La Cantina – the Raw and the Cooked

We were planning to meet our rowing instructor, Nan McElroy, of for lunch in Venice. When she emailed her list of suggestions to arrange where to meet, top of the list was La Cantina on the Strada Nova. I’d heard good things, so we agreed to see her there.

Strada Nova is the main thoroughfare between the train station and Rialto. In recent years it has been colonised by international retail chains like the Lush soap shops; even an Italian brand like Benetton has probably replaced a shop once useful to locals. It doesn’t seem a promising location for food of uncompromising quality. Many passers-by have probably just come from a train or a cruise ship, making straight for Rialto and St Mark’s (as if there is nothing else in the city worth seeing).

La Cantina is set a few steps back from the main drag on Campo San Felice; with customers seated outside on high stools around barrels, it would be tempting for passers-by to stop expecting a coffee or a simple snack. These are available, but step inside to take in what’s on offer. Instead of the usual display of pre-made ciccheti, the counter has oysters, a side of smoked salmon, a leg of Cinco Jotas Iberico ham, and purple baby octopus cooling in a baking tray. The point of La Cantina is the quality of the ingredients, mostly raw and all impeccably fresh. Everything is prepared to order, with passion and infinite care.
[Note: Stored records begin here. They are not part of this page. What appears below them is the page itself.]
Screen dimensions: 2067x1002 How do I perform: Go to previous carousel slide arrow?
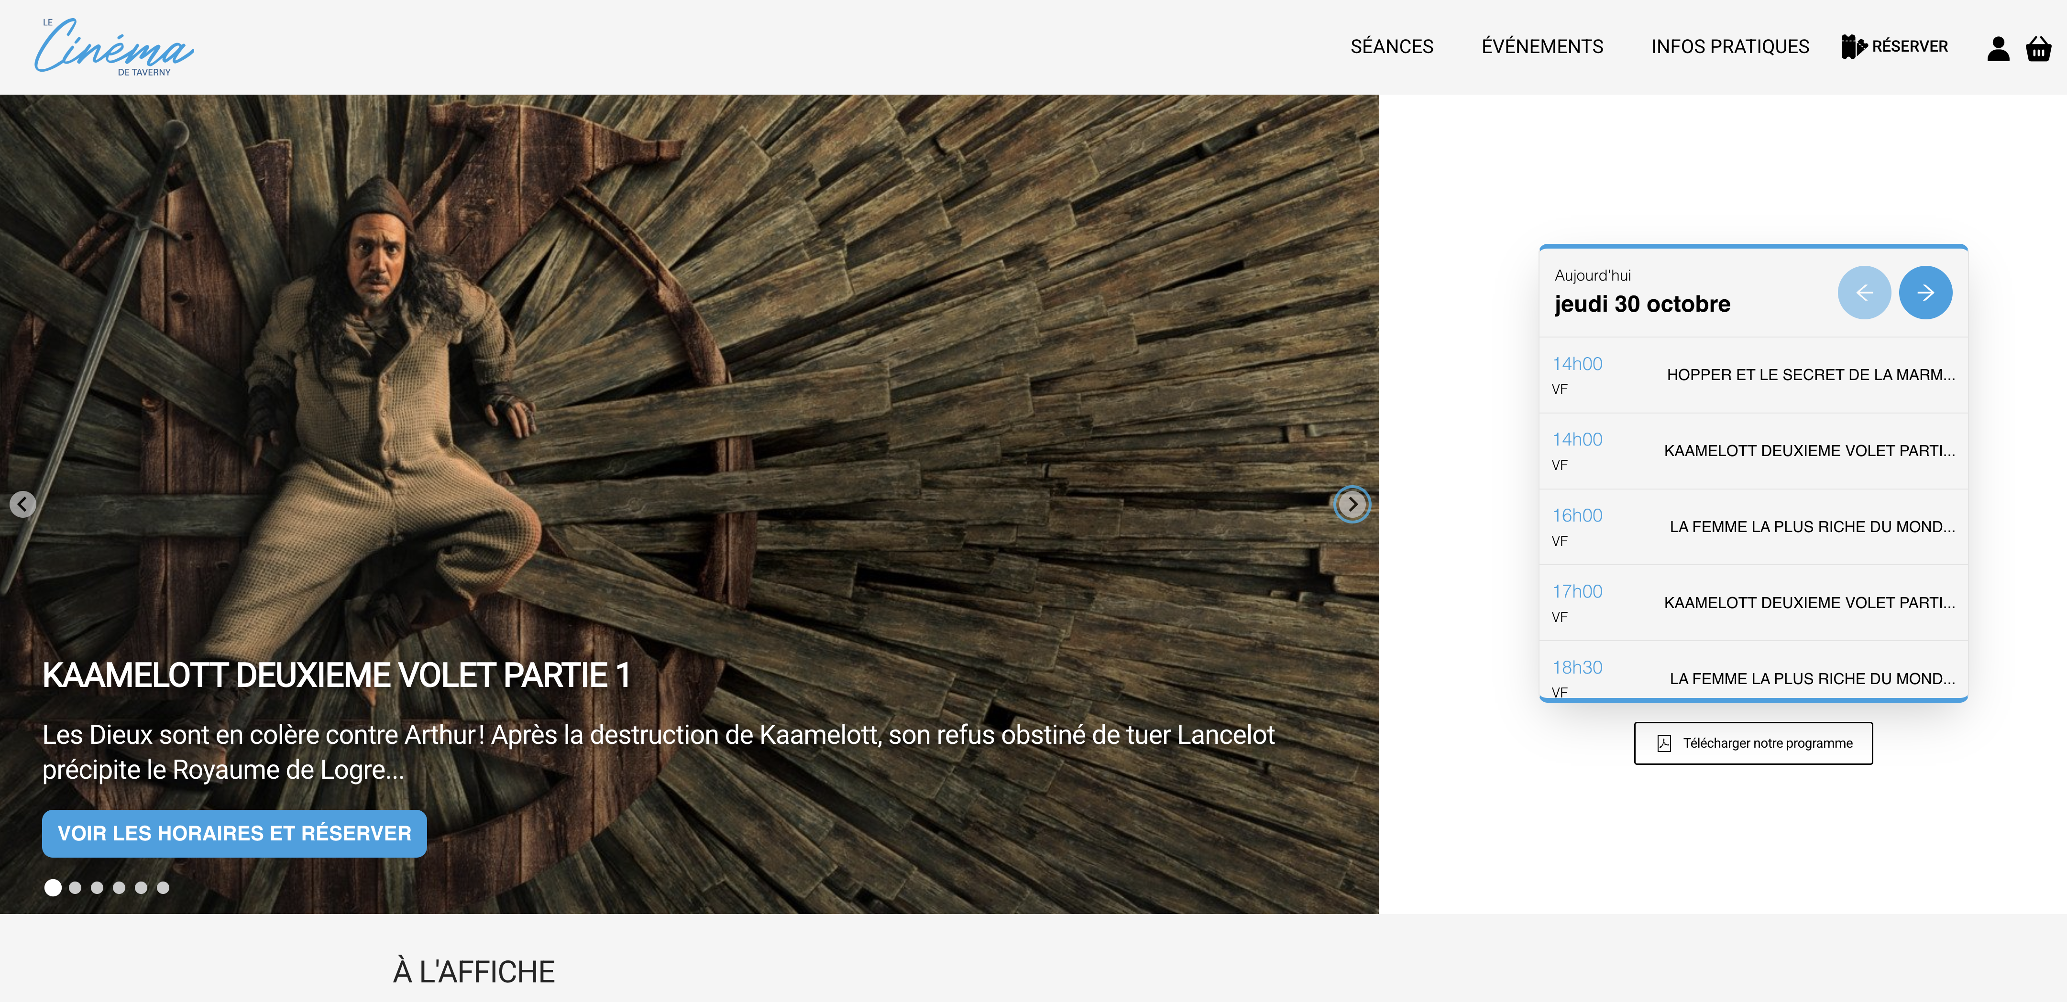[22, 505]
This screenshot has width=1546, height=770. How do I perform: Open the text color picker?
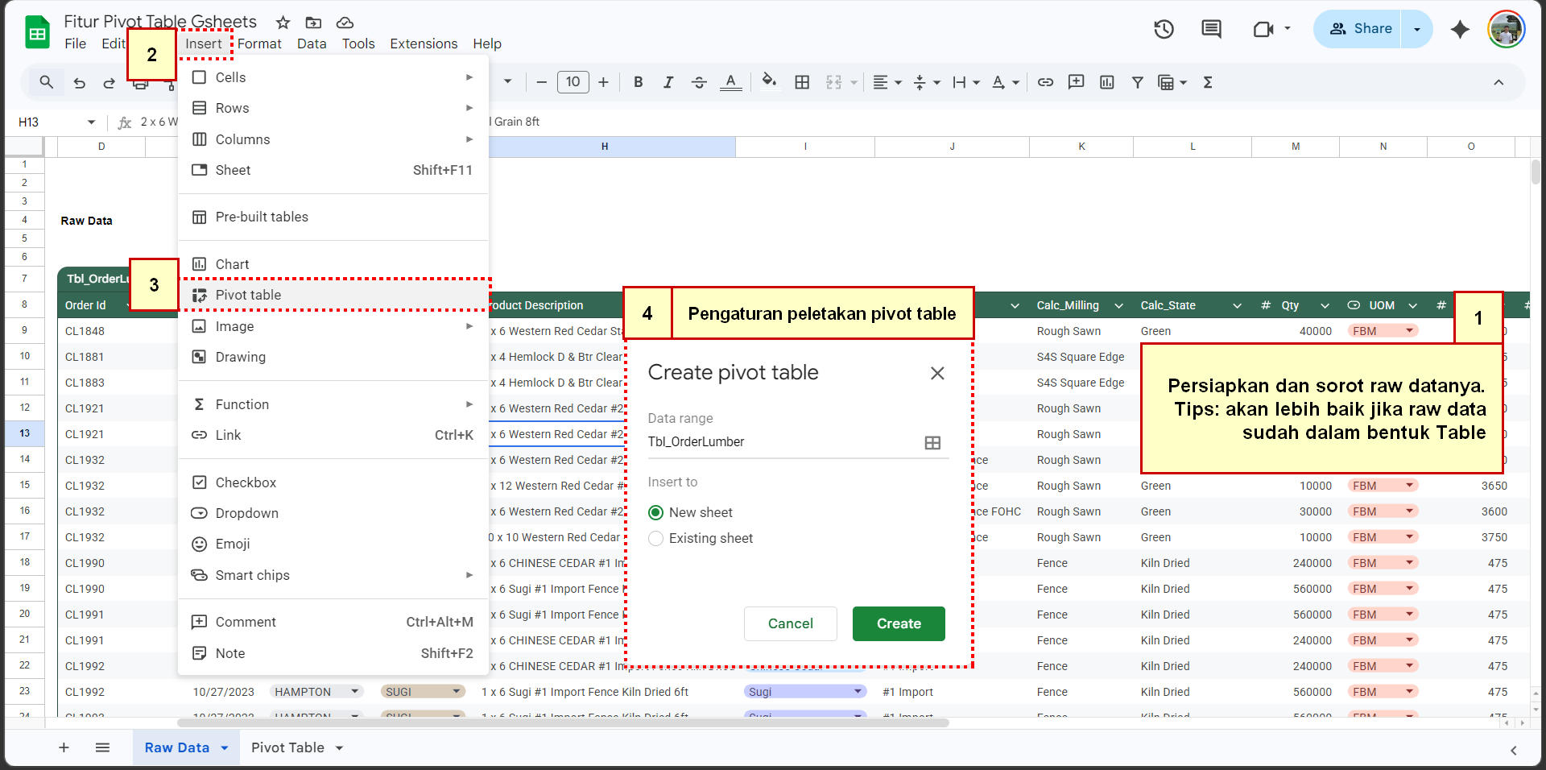coord(730,82)
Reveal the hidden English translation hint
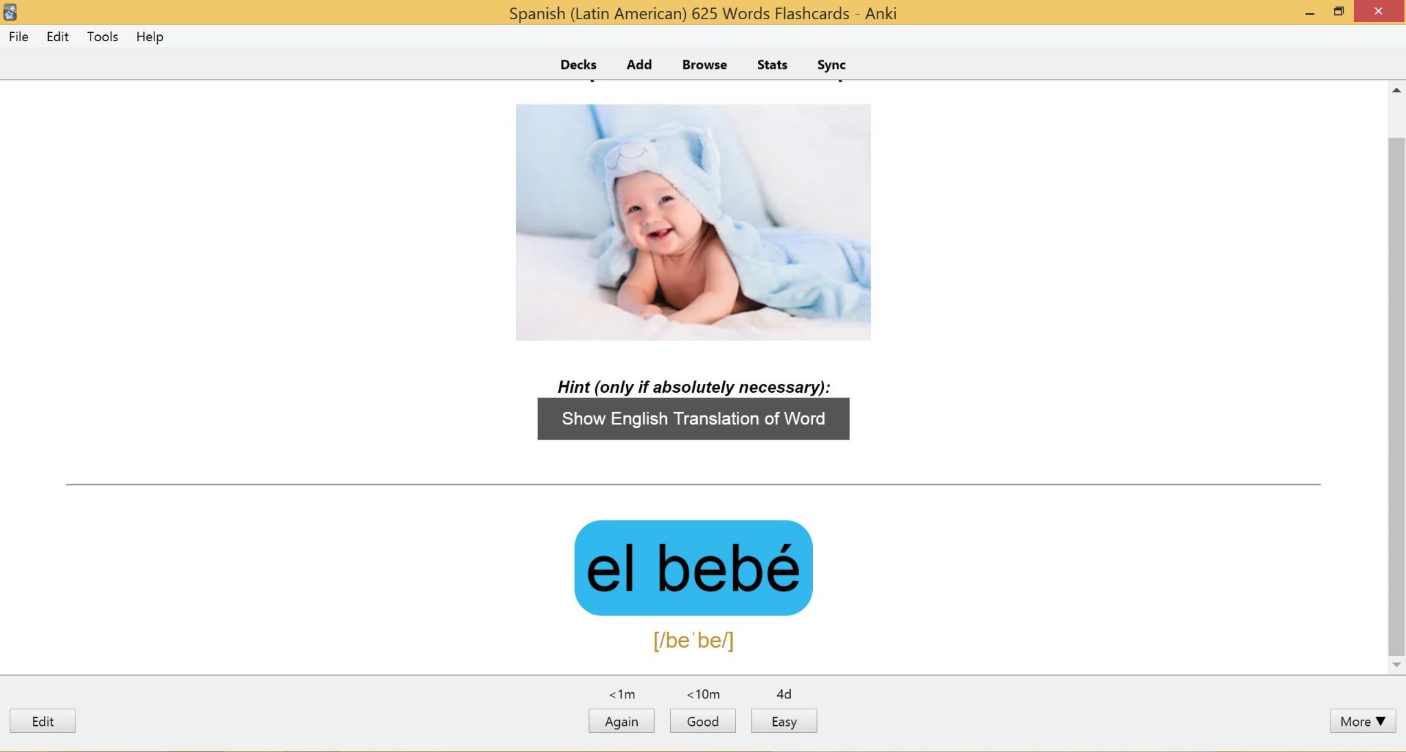 click(x=692, y=418)
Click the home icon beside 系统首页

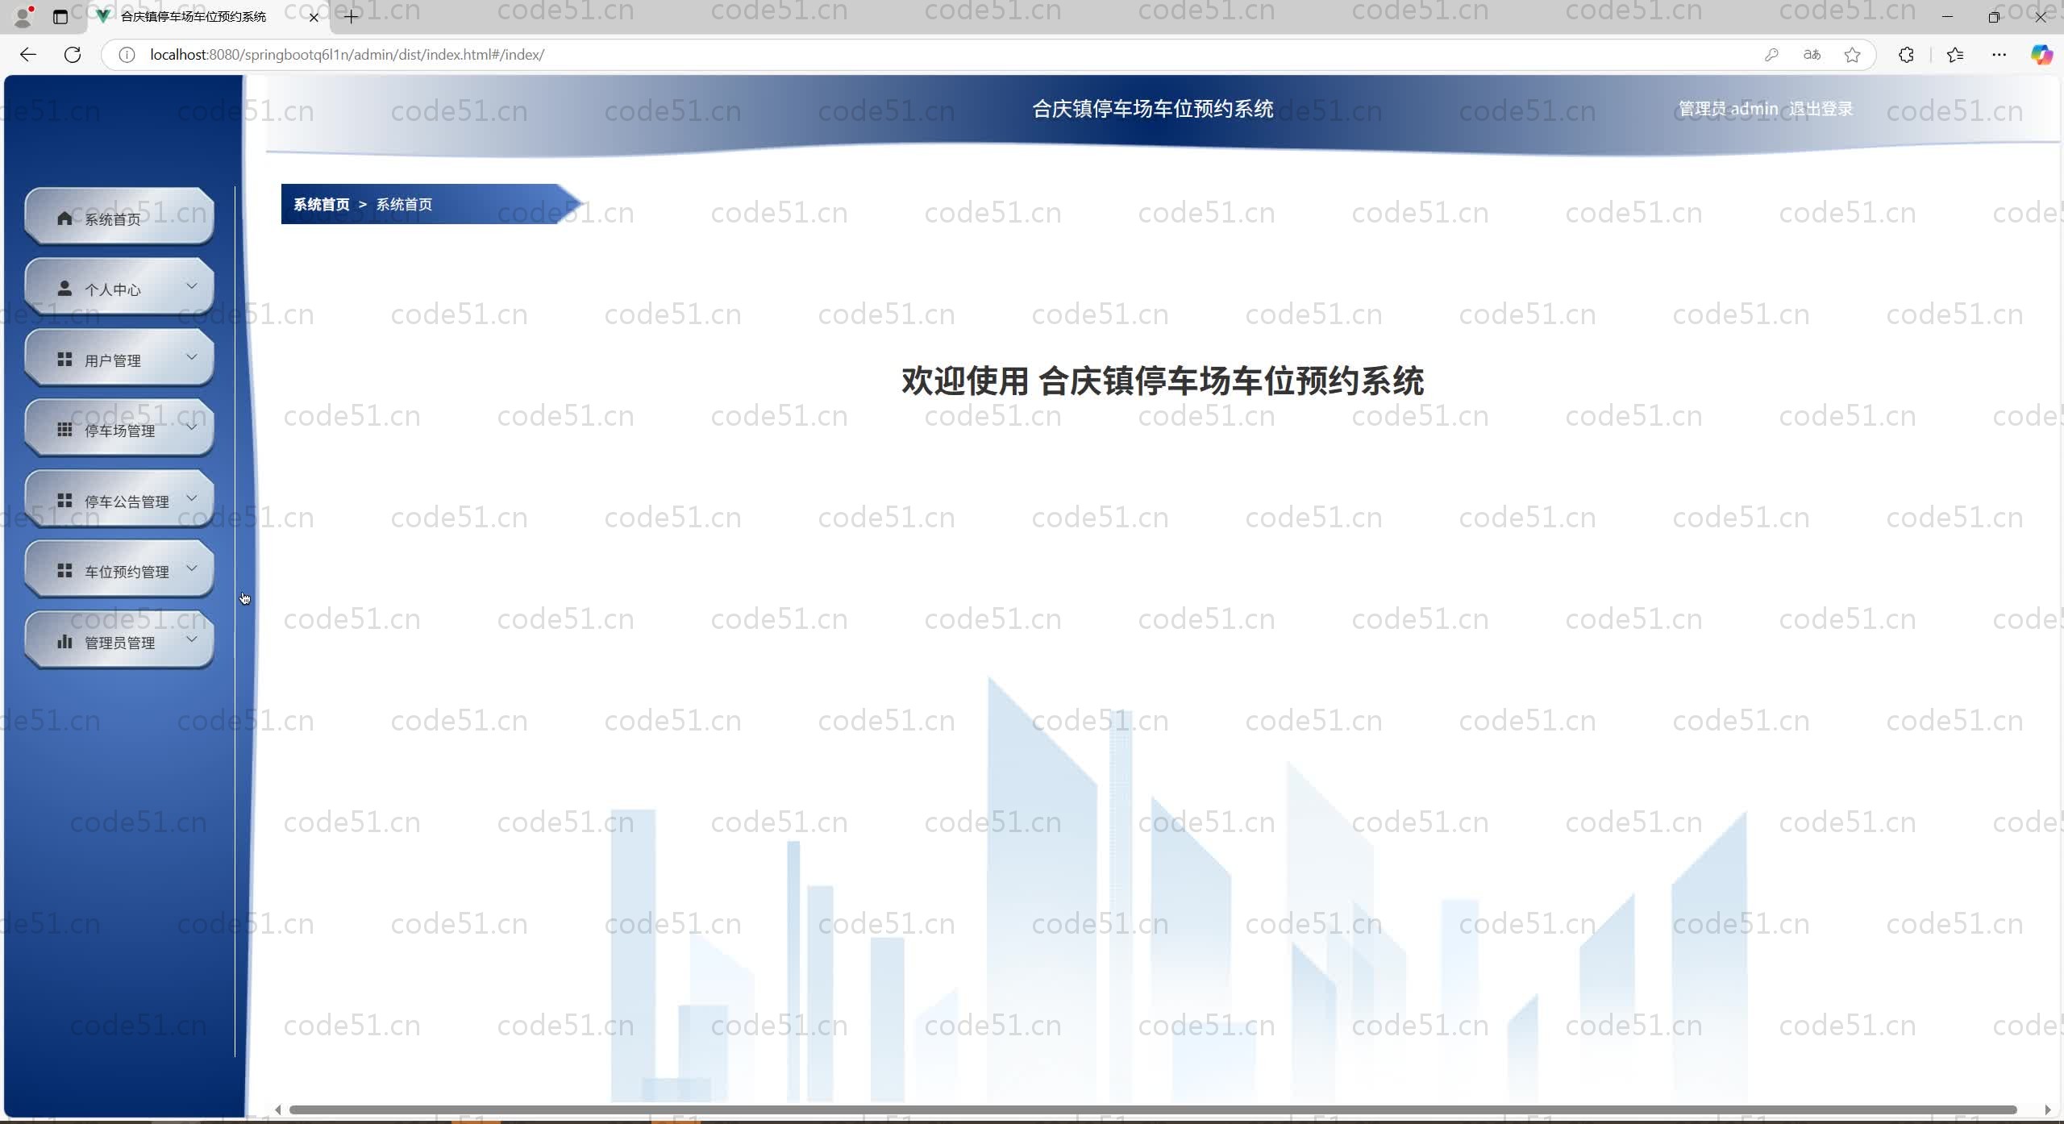pyautogui.click(x=65, y=219)
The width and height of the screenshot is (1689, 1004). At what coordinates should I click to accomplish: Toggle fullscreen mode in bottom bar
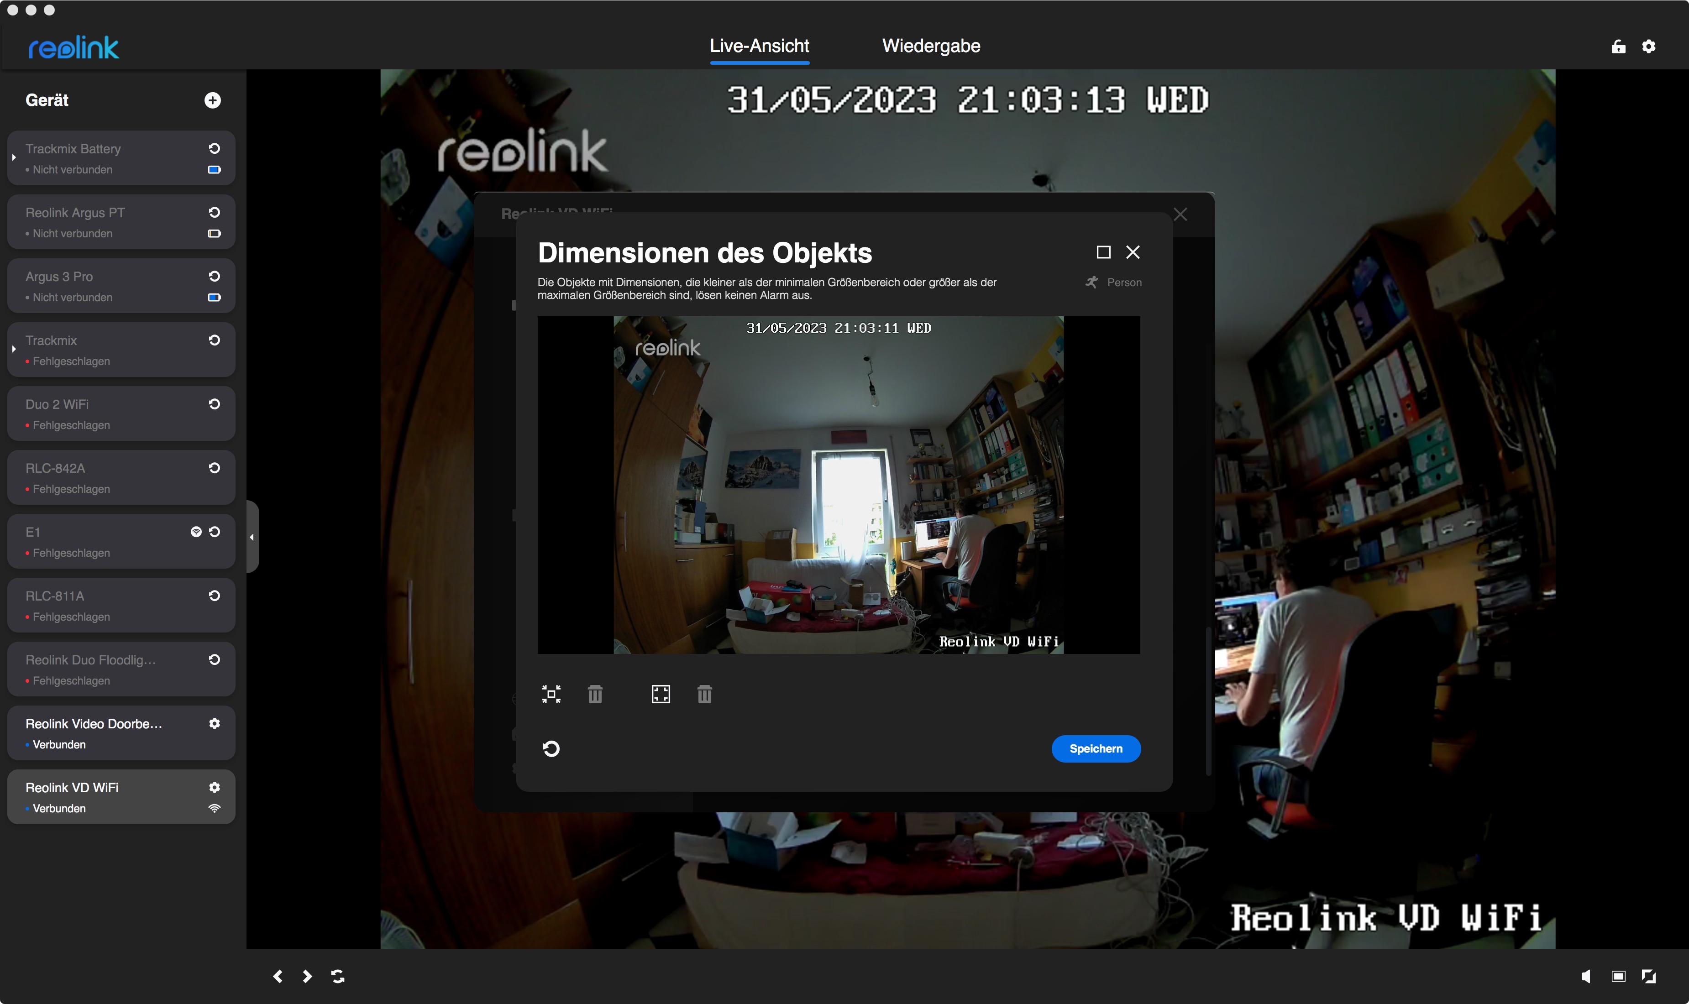[1648, 976]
Nan suggested we ask to have whatever the owner Francesco Zorzetto recommended that day, so we put ourselves in his hands. (They were a safe pair). Being in Venice, we agreed on fish.

We started with the Raw: three oysters each, followed by a platter of raw langoustines and sea bass fillet with a salad of beautifully fresh leaves and tiny radishes and a mustardy dressing.

Then the Cooked appeared: sensational, small cuttlefish, caramelized and sweet; turbot fillet; queen scallops; prawns crusted in seeds and nuts, also prawns wrapped in Greek angel hair pastry (like savoury Baklava).

I thought Nan had asked for a “mint tea” which turned out to be “Menti”, a producer of Veneto wines, made with care, and minimal use of chemicals.

As we thought we were coming to the end of lunch, three little copper saucepans appeared, each with pieces of mackerel fillet on top of a stew of green tomatoes and peppers.

We decided against dessert – after all that fishy protein we felt pleasantly satisfied but not stuffed – and ordered a half bottle of sweet wine to round off our lunch. Our waitress brought some light filo biscuits to go with it, announcing with a smile “you can eat as much as you want because it’s 100%…..     butter”. 

Like everything at La Cantina, even the coffee is chosen with care. The brand “Indo” produced a mellow, satisfying espresso to mark the end of our memorable meal.

Malvasia delle Lipari Passito 2010 Cantine Colosi. Sweet apricots on the palate with a refreshing backbone of acidity. (12.5% alcohol)

La Cantina, Cannaregio 3689, Campo San Felice. Vaporetto Ca’ d’Oro



On 11th May 2018 Francesco Zorzetto died under the most tragic circumstances. In November 2018, La Cantina appeared to have new owners, with Chinese staff serving a fairly standard menu.